Examination of the cardiovascular system usually reveals a mild tachycardia; blood pressure, particularly diastolic pressure, is slightly lower than that previously recorded. If there is excessive arterial vasoconstriction, the systolic pressure can occasionally be raised in an attempt to compensate for intravascular volume depletion. The jugular venous pressure is usually low, but if the heart is failing or there is compensatory vasoconstriction it may be raised.
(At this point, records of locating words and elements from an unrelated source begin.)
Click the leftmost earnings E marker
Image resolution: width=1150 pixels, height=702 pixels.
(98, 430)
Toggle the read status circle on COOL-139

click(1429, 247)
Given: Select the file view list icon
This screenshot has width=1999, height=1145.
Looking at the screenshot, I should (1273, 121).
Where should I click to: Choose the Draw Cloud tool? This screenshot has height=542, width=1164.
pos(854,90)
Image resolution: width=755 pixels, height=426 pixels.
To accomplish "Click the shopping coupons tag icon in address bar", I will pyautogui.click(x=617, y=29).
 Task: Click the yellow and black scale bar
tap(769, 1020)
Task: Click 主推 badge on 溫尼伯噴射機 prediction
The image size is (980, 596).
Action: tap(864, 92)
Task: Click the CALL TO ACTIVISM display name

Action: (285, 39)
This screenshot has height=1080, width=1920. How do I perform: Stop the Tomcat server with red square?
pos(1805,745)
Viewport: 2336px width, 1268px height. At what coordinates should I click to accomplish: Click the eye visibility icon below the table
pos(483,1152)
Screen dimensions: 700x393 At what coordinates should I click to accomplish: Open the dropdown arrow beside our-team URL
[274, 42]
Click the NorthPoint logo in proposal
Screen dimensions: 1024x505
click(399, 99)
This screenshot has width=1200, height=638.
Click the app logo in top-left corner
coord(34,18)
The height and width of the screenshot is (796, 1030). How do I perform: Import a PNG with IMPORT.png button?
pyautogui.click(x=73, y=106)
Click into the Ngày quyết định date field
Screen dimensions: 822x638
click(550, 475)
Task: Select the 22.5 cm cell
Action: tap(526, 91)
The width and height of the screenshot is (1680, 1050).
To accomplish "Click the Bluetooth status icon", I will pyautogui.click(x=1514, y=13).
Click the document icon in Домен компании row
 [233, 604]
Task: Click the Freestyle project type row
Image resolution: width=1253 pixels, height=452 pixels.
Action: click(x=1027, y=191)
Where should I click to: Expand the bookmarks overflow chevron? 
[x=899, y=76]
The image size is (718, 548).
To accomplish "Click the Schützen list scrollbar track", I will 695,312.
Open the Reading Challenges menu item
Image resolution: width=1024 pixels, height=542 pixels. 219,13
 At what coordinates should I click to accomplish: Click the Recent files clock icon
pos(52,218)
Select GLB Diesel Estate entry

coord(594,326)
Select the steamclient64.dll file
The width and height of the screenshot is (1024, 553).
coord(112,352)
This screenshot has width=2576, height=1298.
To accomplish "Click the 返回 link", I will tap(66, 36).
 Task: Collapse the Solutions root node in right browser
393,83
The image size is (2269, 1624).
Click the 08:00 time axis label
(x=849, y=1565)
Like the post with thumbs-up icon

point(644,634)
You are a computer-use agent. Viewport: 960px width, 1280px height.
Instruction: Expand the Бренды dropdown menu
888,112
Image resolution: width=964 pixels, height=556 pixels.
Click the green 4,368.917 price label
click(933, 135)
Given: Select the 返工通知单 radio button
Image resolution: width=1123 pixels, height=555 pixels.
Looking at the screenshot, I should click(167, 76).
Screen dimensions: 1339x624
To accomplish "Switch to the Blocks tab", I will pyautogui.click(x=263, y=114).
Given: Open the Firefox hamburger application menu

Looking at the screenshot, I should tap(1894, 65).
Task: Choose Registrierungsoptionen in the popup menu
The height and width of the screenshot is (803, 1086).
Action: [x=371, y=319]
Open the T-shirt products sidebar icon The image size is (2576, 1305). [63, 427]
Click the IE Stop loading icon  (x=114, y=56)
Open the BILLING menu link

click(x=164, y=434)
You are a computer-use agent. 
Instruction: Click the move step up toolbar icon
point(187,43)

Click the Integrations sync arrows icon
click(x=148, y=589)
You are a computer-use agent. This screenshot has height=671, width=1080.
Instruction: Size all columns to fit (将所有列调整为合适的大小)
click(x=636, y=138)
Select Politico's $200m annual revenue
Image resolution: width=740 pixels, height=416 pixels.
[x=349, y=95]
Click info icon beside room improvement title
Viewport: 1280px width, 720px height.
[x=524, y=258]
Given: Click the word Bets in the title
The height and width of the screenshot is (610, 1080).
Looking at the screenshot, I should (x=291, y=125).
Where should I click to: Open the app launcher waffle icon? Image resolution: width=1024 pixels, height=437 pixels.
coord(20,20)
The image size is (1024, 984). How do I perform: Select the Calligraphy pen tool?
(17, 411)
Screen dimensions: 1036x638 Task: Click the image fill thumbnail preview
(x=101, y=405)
There may be added heart sounds, such as a gallop rhythm, and occasionally a flow murmur if the patient has a hyperdynamic circulation. Assessment of the respiratory system demonstrates a raised respiratory rate, and as lung injury and fluid extravasation become more extensive there may be reduced respiratory excursion, basal crackles, and evidence of pleural effusions. It is quite common for the cardiorespiratory findings to be diagnosed erroneously as left ventricular failure, and for the patient to be treated with diuretics; however, if the underlying condition involves volume depletion, this will worsen the perfusion deficit. Further investigations to identify and correct the physiological abnormalities are always necessary.

The abdominal examination may show evidence of reduced gastrointestinal function with distension, absent bowel sounds, and large nasogastric tube output. Signs of central nervous system abnormalities include reduced level of consiousness and confusion or psychosis.